John Newton's Long Lesson in Grace
When John Newton stumbled off a slave ship in 1748, half-starved and desperate, he credited God's mercy for sparing his life during a violent Atlantic storm. But Newton did not become a changed man overnight. For six more years after that famous conversion moment, he continued captaining slave vessels, ferrying human beings across the Middle Passage in chains.
Grace had appeared to Newton — but grace was not finished with him.
Slowly, through Scripture, through the friendship of abolitionist John Wesley, and through the quiet, relentless conviction of the Holy Spirit, Newton began to see what he had refused to see. By 1764, he had left the sea entirely and entered the ministry. By 1788, he published Thoughts Upon the African Slave Trade, a blistering confession of his own guilt that helped turn the tide of British public opinion. He called his former life an "abomination" and spent his remaining years supporting William Wilberforce's fight to end the trade forever.

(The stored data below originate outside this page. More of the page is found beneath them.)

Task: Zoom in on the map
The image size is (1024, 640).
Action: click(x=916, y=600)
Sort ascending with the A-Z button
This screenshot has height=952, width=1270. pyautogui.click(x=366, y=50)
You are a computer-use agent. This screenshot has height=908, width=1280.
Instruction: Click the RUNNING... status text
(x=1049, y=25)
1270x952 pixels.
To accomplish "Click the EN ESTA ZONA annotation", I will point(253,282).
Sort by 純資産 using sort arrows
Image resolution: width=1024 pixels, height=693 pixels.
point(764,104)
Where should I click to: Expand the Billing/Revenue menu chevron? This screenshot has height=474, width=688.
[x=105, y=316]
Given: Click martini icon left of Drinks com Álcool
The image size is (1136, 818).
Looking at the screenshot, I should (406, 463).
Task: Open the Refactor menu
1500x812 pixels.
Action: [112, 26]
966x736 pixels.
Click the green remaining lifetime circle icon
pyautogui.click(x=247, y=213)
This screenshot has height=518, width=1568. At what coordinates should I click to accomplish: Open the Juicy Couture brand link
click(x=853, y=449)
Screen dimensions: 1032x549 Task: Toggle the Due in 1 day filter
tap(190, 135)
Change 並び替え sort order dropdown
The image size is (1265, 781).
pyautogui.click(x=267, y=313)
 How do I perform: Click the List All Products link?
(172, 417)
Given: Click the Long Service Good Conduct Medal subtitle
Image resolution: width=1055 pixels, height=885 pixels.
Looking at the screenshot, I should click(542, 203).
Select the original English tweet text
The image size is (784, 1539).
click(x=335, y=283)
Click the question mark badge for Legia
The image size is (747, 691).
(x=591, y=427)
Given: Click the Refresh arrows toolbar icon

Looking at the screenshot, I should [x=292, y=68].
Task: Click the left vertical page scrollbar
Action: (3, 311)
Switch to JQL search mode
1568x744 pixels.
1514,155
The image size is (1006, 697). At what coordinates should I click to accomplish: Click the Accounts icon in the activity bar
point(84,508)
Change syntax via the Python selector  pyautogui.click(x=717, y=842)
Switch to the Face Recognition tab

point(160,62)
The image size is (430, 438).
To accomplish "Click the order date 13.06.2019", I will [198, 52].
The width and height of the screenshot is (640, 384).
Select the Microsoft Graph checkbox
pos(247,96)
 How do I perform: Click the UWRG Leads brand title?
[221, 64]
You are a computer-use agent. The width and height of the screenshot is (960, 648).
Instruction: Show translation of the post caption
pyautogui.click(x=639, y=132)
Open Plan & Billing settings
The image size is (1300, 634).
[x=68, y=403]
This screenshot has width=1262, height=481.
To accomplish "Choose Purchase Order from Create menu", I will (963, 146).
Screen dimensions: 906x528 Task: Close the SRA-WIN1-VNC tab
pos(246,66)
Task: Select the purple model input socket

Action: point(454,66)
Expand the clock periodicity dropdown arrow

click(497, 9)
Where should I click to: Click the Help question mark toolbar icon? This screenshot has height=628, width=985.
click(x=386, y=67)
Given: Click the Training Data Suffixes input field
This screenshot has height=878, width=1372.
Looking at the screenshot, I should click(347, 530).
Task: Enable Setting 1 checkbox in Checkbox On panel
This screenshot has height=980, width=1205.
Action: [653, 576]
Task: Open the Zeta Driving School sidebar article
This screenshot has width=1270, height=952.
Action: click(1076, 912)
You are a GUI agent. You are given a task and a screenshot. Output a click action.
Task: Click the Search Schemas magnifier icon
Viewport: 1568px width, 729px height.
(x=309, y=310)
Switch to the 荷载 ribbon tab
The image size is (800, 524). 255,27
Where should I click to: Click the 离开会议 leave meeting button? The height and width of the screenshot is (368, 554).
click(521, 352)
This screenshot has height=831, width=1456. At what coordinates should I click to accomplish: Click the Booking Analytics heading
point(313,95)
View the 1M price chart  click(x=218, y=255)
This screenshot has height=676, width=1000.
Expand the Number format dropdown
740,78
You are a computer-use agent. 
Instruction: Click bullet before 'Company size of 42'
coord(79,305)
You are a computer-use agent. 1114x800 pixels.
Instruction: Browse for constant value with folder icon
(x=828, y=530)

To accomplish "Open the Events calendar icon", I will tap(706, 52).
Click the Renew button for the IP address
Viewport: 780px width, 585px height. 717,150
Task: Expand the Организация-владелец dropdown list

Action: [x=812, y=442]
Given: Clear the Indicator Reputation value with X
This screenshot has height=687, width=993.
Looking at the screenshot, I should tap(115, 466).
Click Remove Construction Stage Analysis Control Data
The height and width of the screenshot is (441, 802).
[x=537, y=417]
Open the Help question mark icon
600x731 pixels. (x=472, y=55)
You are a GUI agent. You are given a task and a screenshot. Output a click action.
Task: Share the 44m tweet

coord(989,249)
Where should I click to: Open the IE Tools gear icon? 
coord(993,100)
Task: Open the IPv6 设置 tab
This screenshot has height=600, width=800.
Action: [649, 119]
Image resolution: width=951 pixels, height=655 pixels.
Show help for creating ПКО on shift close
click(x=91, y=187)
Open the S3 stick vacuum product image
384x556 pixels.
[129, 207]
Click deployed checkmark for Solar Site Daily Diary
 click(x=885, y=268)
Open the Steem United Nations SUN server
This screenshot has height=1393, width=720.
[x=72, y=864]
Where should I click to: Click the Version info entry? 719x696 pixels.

Newton understood something pastors still need to preach: grace does not simply rescue us and leave us where we are. As Paul wrote to Titus, the grace of God "teaches us to say no to ungodliness and worldly passions, and to live self-controlled, upright and godly lives." Grace is patient, but grace is persistent. It saved Newton in one storm — then spent a lifetime reshaping everything he thought he knew about human dignity, repentance, and love.